Case in point: you said, of the Riverpoint Campus, that “the labs are empty…they are not being used as functioning labs.” That was a lie. How do I know? I’ve done work at Riverpoint, in one of their currently occupied and well-used Biological Sciences buildings. It currently houses the fragmented medical students referenced in this article. When I was there, I went into one of the labs. Specifically, it was a cadaver lab. So you could smell the formaldehyde, see the bodies, look at their various structures and organs. In addition, there were various separate organs (brains, lungs, hearts, and the like). I participated in this lab. Are you asking me to believe that this was all an illusion, that I was dreaming? That I couldn’t be telling the truth (I am)?
Because I’m pretty sure that this lab was real and well-used. In addition, it was clear that they were hurting for space. They had physical therapy items in classroom space, etc. They need to expand. That was pretty clear to me.
The big thing is that I’m pretty sure that you’re just going to go on ranting as if I had never said that bit up there ^. Meaning that according to you, there are no labs, there are no occupied buildings, there is no work being done.

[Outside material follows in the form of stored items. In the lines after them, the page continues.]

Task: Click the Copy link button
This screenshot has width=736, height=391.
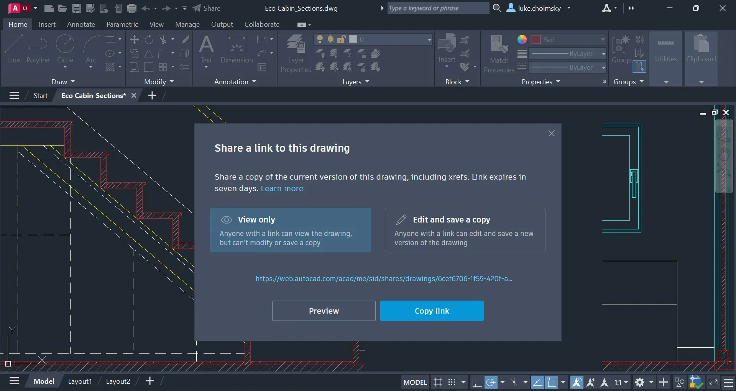Action: point(432,311)
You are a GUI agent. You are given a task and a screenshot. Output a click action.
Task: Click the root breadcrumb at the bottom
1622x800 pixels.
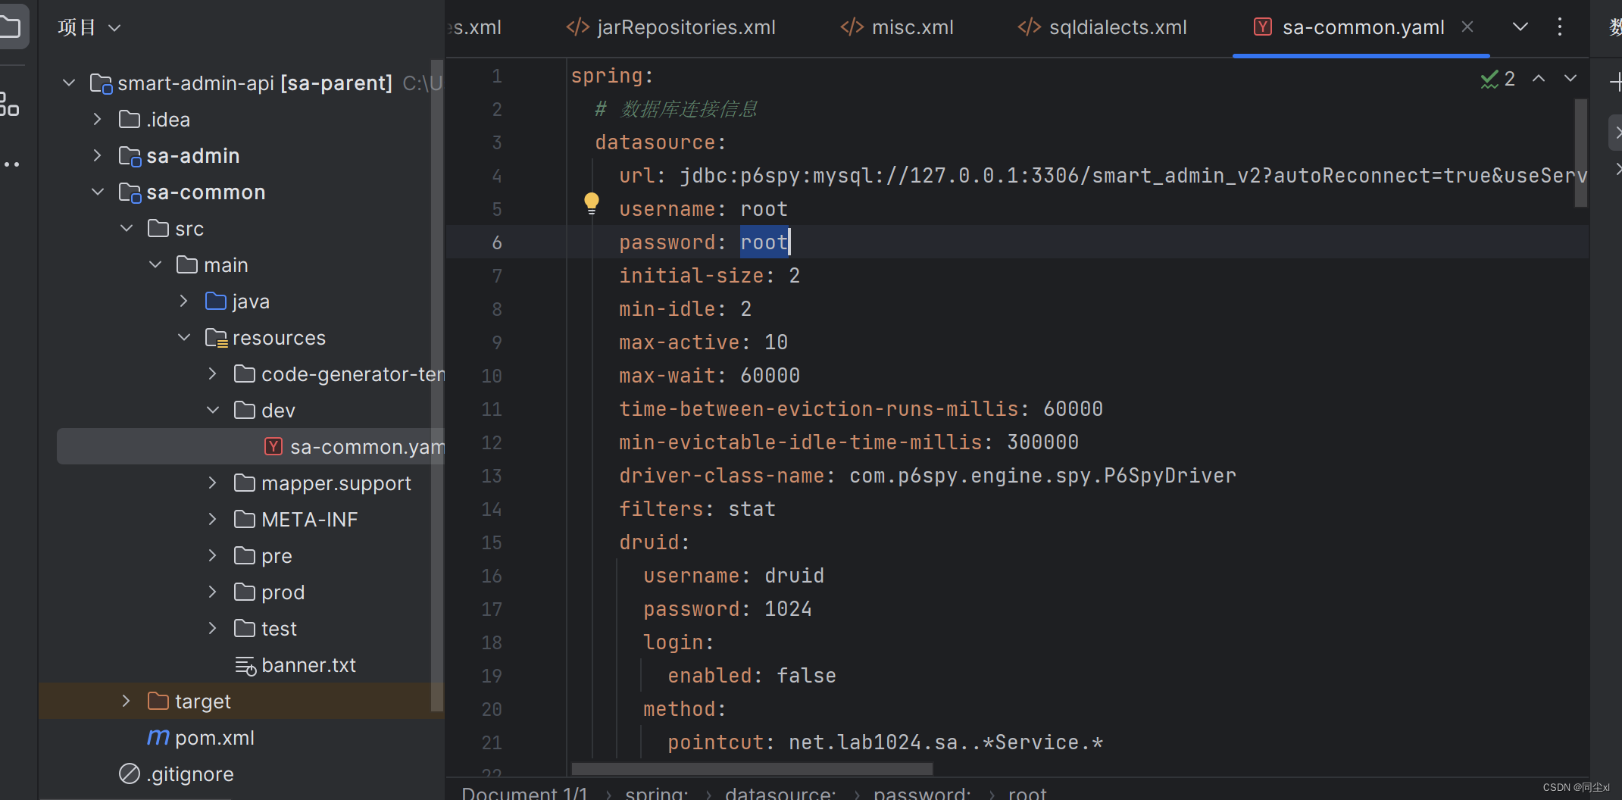click(x=1027, y=793)
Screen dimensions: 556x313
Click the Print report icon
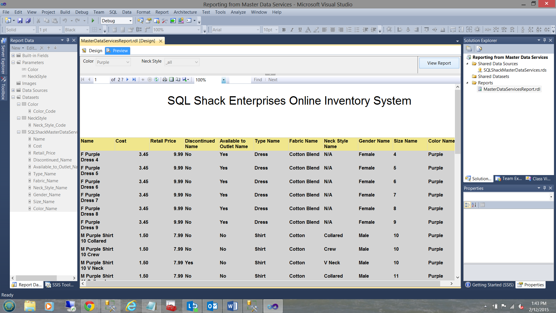click(x=165, y=80)
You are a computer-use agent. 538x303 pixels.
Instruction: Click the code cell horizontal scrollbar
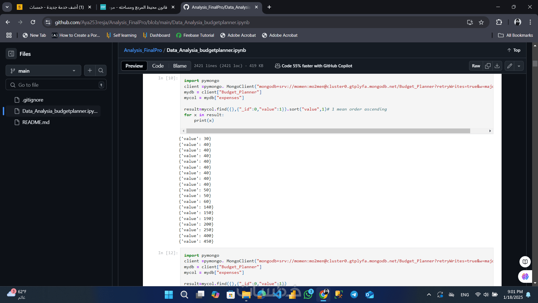tap(328, 131)
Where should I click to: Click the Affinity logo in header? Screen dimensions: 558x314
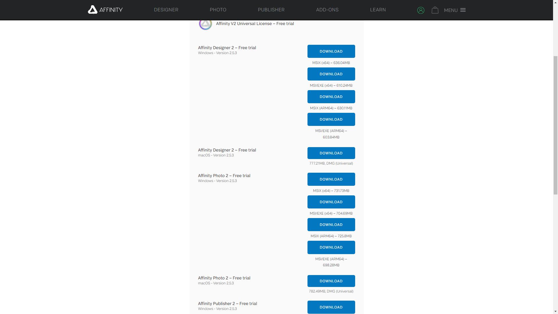tap(105, 10)
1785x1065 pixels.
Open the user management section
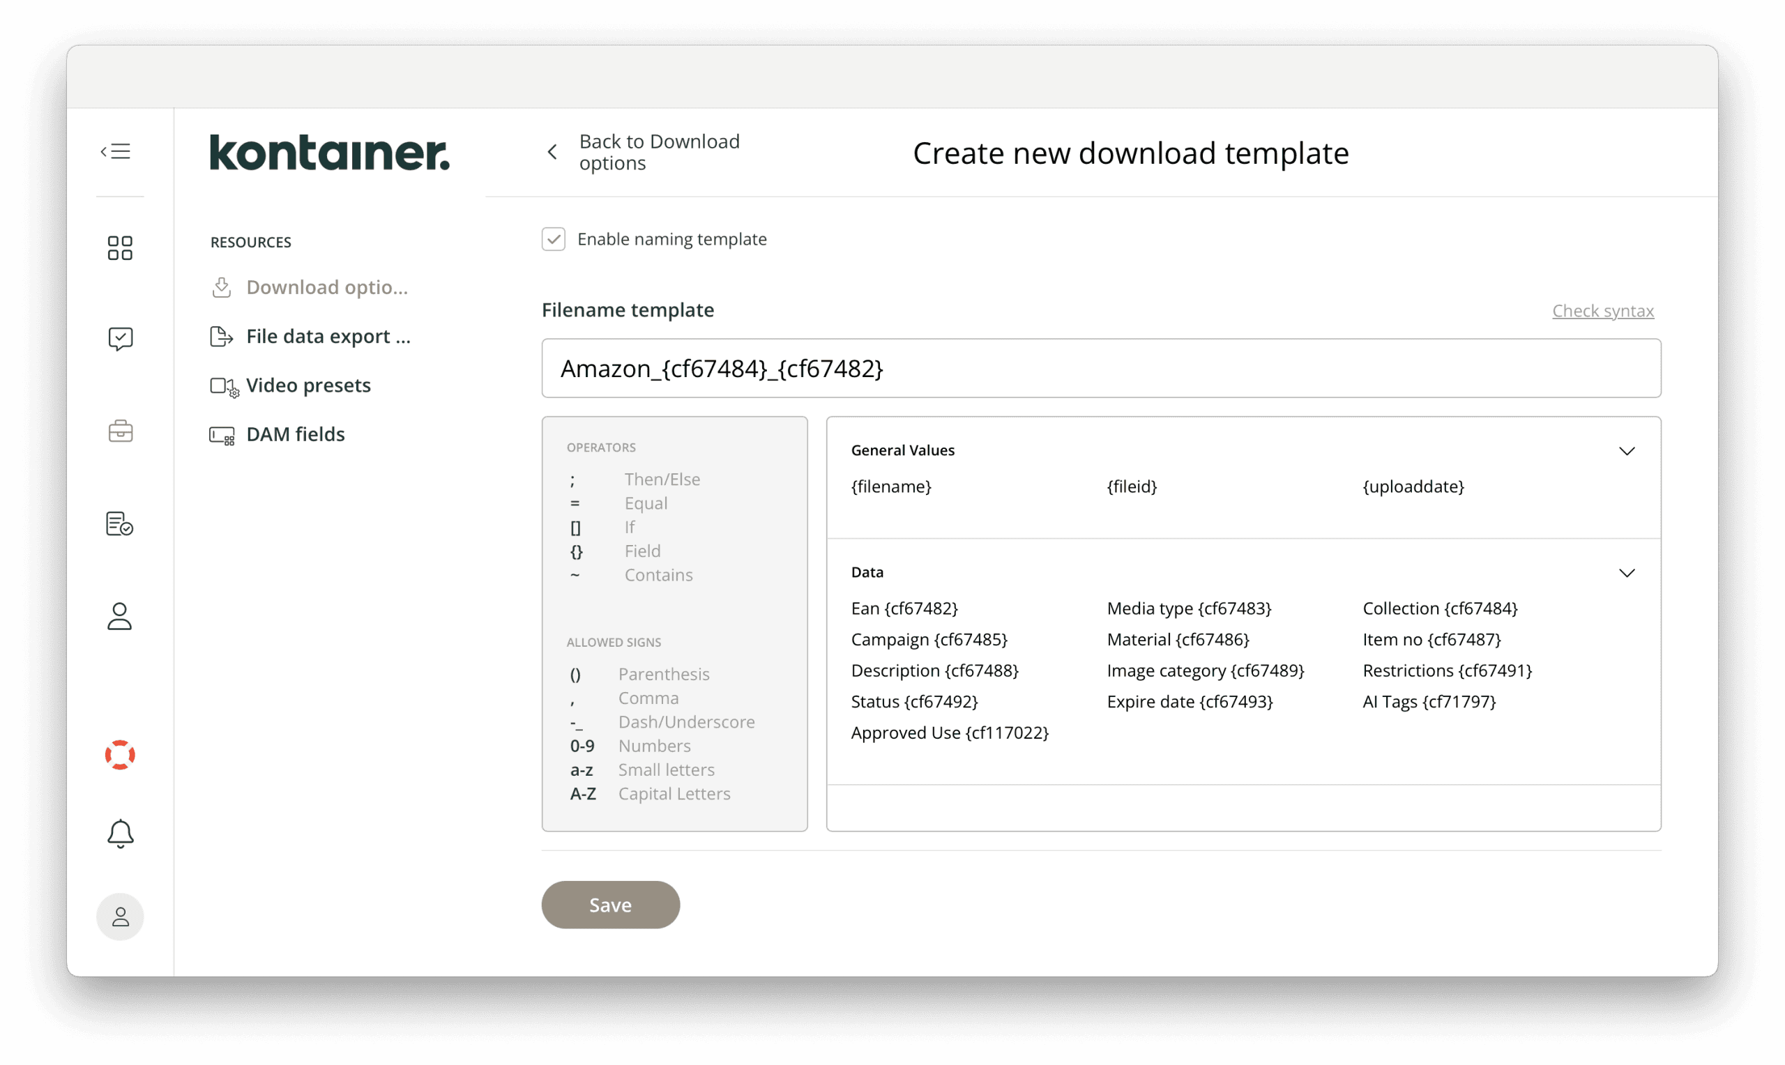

Have you ever even been on campus? In one of the buildings? Labs? Have you ever driven by? Have you ever walked by along the Centennial Trail? YOU HAVE NO IDEA WHAT YOU’RE TALKING ABOUT. So either shut up, admit fault and concede defeat on this issue, or, better yet, stop posting your ignorant drivel once and for all.
I’m sorry. I’m fired up about this. That someone can just lie with the purpose of achieving a political or social goal like this one. This is not the thing to be complaining about in the Spokane community.
Mayocynic1 on May 27 at 10:19 p.m.
Selkirk. U may know all kinds of business people . You don’t know healthcare . Stick to what you know. Your bushiness friends might all be cheerleaders for business. Taxpayers pay for this. As a local MD, I have to agree with the poster who says Spokane already has one. Clinical work isn’t done on Riverpoint anyway. All that will be down there is what’s being done now…ie basic science work. Why spend the extra money when we train students in the hospitals for their clinical work and the basic sciences are already being taught. It doesn’t make much sense. It might be good for the business people but doesn’t do much for medicine or patient needs. I agree with the idea that it looks like it’s a business hustle which sounds a but harsh. It is direct though.
Spokane has hundreds or more new MDs annually working here. Why spend more.
gmorton on May 28 at 10:37 a.m.
Editorial:
“The medical school carries a price tag of $70.8 million.”
No. The *building* carries a price tag of $70.8 million. That is far short of the cost of a medical school.
Spokane already has 3/4 of a medical school. At present, students can take their first-year courses in Spokane, since it is a WWAMI site. They must then go to Seattle for 2nd year courses. They return to Spokane for their clinical rotations (3rd and 4th year courses). They can also complete residency training in most fields in Spokane.
Presumably, the new building will provide classroom and lab space for the 2nd year courses – if the legislature elects to fund the faculty and other costs.
Whether there is an increase in the number of medical students graduating in Spokane depends entirely on the annual *operating budget* for the program, not whether or not there is a new building. And that is a question the legislature has yet to decide.